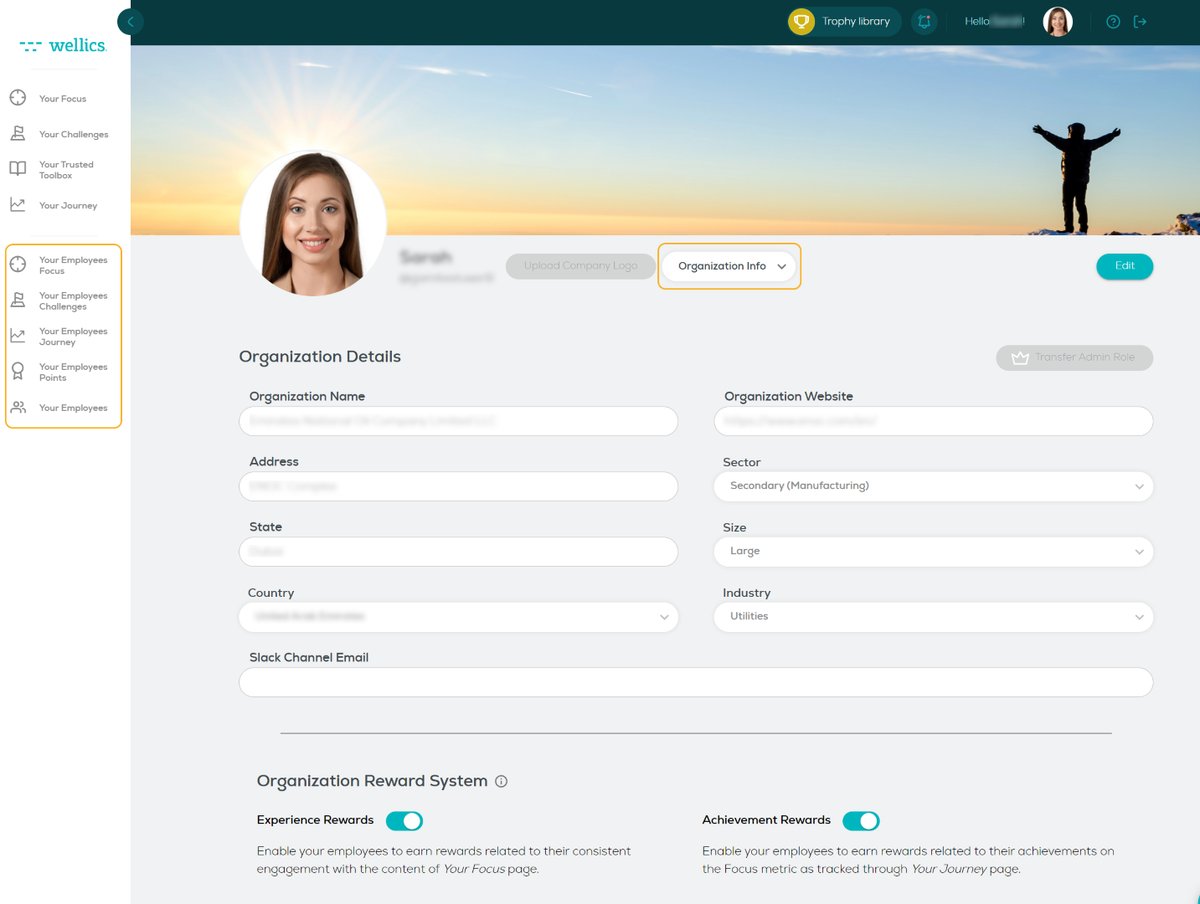This screenshot has width=1200, height=904.
Task: Expand the Sector dropdown
Action: tap(1138, 486)

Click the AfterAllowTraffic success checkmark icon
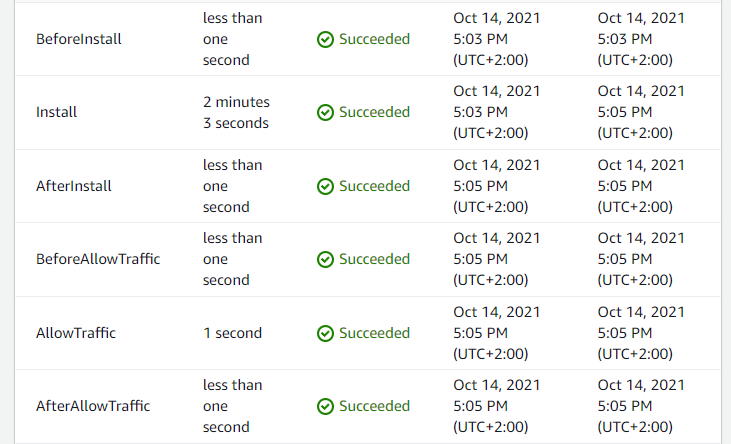[x=325, y=406]
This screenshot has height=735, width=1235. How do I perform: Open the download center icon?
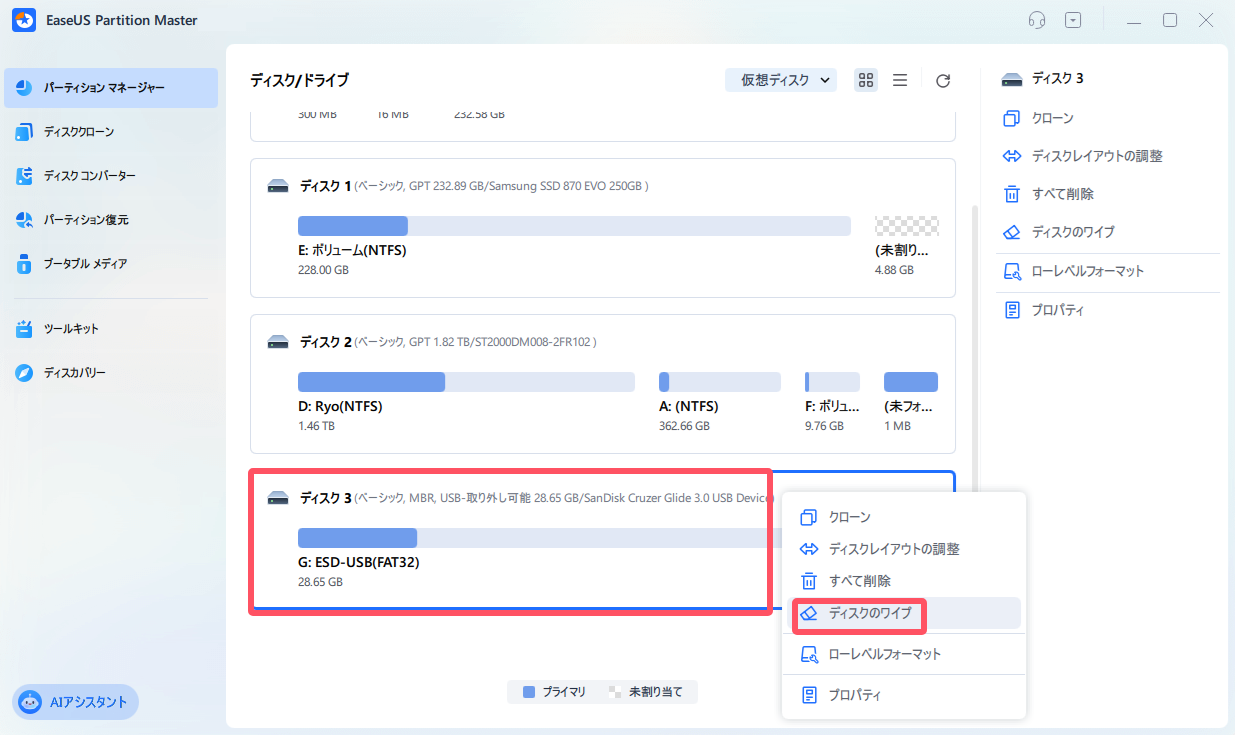click(1072, 19)
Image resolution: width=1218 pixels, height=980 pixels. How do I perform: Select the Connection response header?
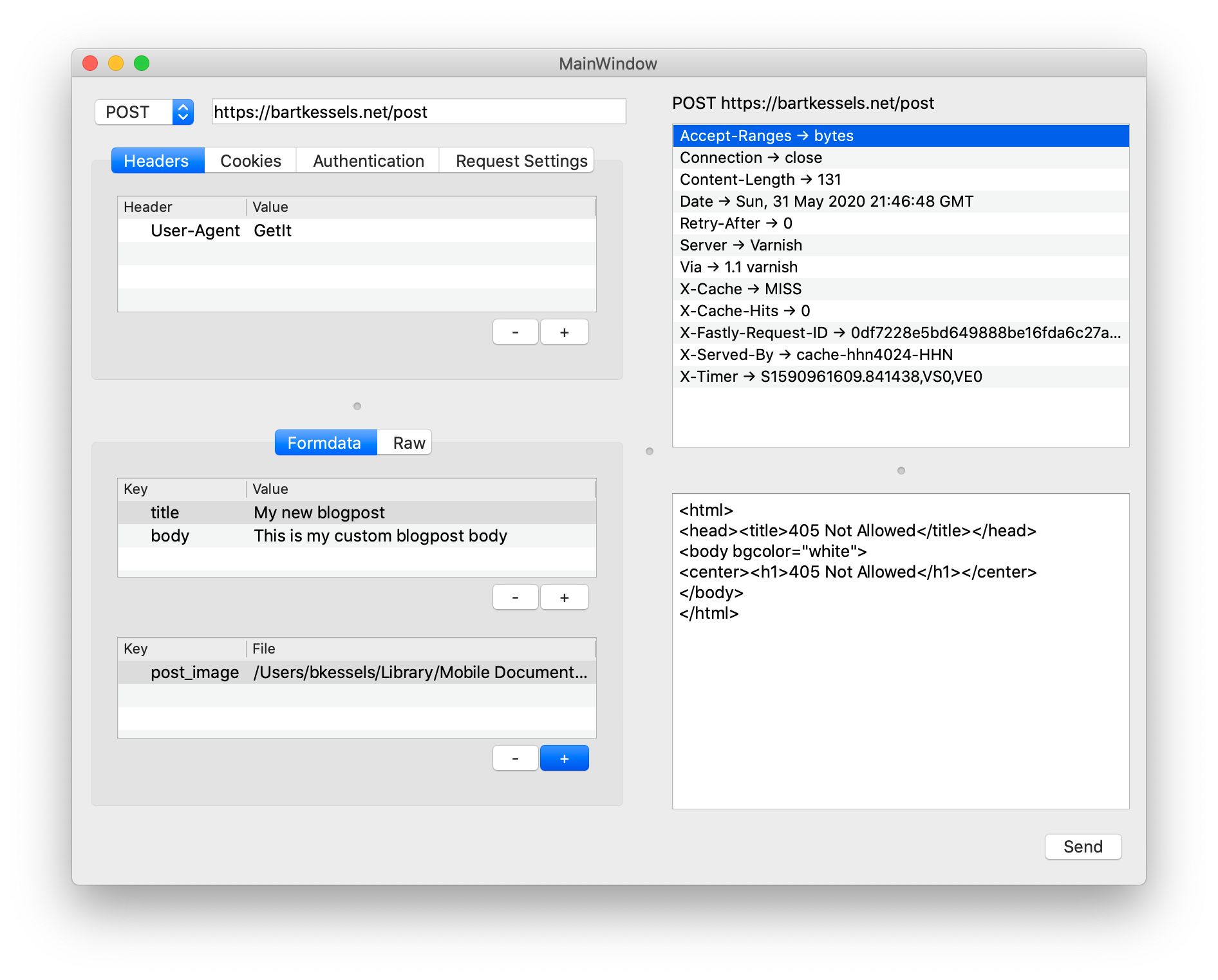[773, 157]
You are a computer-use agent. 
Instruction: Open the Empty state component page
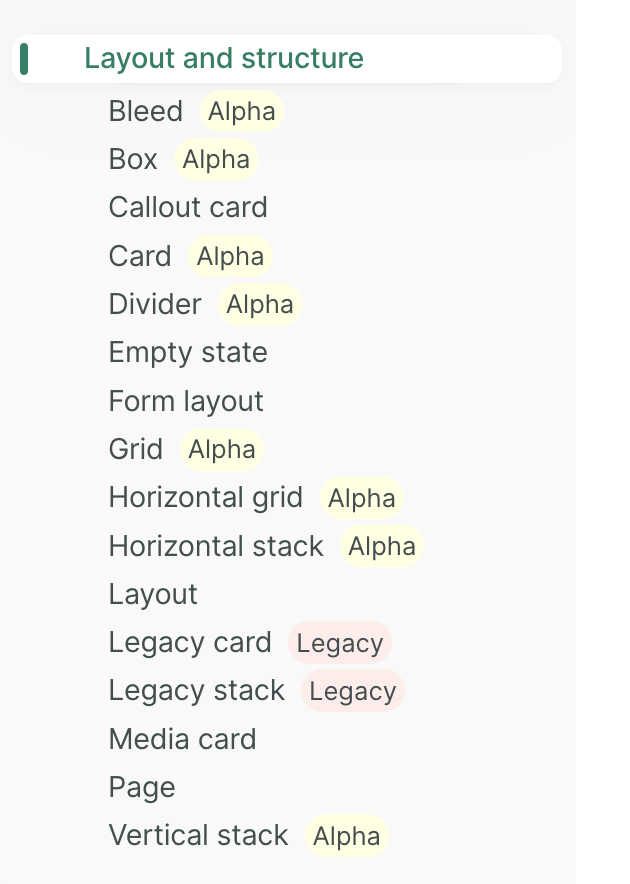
====
Exercise aim: Repeat the data above exactly, from the line with "Click the AfterAllowTraffic" through the end of the data, and leave the pictures out.

Expected output:
Click the AfterAllowTraffic success checkmark icon
[x=325, y=406]
This screenshot has height=735, width=1235. How do I perform: Open the download center icon?
click(1072, 19)
Image resolution: width=1218 pixels, height=980 pixels. How do I perform: Select the Connection response header?
[773, 157]
You are a computer-use agent. 
Instruction: Open the Empty state component page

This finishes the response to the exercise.